8. monoclonal antibody or its antigen-binding fragment with the people MASP-2 separation combined, it includes weight chain variable district, described Weight chain variable district includes any one in the amino acid sequence being listed below：SEQ ID NO：56 amino acid residue 1 to 120, SEQ ID NO：57 amino acid residue 1 to 120, SEQ ID NO：58 amino acid residue 1 to 120, SEQ ID NO： 60 amino acid residue 1 to 120 or SEQ ID NO：SEQ ID NO:61 amino acid residue 1 to 120；And light chain variable district, The light chain variable district includes any one in the amino acid sequence being listed below：SEQ ID NO：56 amino acid residue 146 to 250, SEQ ID NO：57 amino acid residue 146 to 250, SEQ ID NO：58 amino acid residue 146 to 250, SEQ ID NO：60 amino acid residue 146 to 250 or SEQ ID NO：61 amino acid residue 146 to 250.

9. nucleic acid molecules, it is encoded such as the MASP-2 antibody or the amino acid sequence of its fragment in claim 1 or 8.

10. expression cassette, it includes the nucleic acid molecules for encoding MASP-2 antibody of the invention according to claim 9.

11. cell, it includes the nucleic acid molecules of the MASP-2 antibody of the coding present invention according to claim 9 or claim 10 At least one of.

12. generating the method for the anti-MASP-2 antibody of separation, it is included in the nucleic acid molecules table for allowing to encode anti-MASP-2 antibody The cell of claim 11 is cultivated under conditions of reaching and the anti-MASP-2 antibody is separated.

13. composition, it includes the anti-MASP-2 antibody or its fragment and pharmaceutically acceptable excipient of claim 1 or 8.

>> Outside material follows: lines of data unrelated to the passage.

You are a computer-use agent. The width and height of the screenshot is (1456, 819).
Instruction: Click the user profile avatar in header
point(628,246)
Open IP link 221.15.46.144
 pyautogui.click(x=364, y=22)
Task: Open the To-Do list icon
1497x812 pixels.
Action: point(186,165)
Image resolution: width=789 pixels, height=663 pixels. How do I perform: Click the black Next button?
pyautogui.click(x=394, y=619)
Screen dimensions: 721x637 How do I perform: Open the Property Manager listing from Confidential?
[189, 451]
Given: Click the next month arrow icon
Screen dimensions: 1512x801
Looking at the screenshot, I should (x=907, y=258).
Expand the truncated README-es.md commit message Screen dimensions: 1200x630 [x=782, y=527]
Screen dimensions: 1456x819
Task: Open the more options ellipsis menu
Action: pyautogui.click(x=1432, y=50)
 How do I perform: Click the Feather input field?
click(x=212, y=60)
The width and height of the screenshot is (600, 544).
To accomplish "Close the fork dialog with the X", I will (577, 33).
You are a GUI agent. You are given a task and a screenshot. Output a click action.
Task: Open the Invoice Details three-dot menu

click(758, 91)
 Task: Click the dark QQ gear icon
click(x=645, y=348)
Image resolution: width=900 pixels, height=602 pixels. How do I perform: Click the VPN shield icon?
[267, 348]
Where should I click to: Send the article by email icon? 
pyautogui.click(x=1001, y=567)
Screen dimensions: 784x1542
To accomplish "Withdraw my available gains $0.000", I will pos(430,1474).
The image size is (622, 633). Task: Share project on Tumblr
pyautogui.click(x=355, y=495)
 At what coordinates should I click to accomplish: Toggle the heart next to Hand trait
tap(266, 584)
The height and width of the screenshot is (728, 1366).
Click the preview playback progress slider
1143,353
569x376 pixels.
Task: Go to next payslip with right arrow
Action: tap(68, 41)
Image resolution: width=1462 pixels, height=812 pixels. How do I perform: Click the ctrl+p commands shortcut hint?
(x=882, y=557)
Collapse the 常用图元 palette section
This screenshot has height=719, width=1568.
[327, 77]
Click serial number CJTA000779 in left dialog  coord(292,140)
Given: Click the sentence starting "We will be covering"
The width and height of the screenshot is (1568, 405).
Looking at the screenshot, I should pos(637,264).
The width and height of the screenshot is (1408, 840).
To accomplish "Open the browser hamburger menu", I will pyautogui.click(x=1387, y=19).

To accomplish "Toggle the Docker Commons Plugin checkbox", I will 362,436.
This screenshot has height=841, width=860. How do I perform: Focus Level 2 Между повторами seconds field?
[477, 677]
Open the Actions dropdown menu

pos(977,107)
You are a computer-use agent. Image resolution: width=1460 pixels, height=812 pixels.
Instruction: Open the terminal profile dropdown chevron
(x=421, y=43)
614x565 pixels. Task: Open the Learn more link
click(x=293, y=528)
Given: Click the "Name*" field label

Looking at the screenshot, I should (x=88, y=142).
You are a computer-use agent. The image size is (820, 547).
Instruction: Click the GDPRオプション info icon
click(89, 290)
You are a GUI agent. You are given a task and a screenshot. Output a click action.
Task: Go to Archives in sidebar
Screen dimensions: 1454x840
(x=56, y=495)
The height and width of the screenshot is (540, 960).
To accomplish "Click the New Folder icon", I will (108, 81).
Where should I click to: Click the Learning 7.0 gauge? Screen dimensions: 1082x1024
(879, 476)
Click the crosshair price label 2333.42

14. composition according to claim 13, wherein the composition be formulated for intra-arterial, intravenous, encephalic, it is intramuscular, Suction, intranasal or subcutaneous administration.

15. the MASP-2 antibody as described in claim 1 or 8 is used to manufacture suppresses MASP-2 dependences in its subject is needed Complement activation medicine purposes.

16. product, it includes the anti-MASP- of human monoclonal for being suitable for the claim 1 or 8 that the treatment to people experimenter is applied The unit dose of 2 antibody, wherein the unit dose is 1mg-1000mg scopes.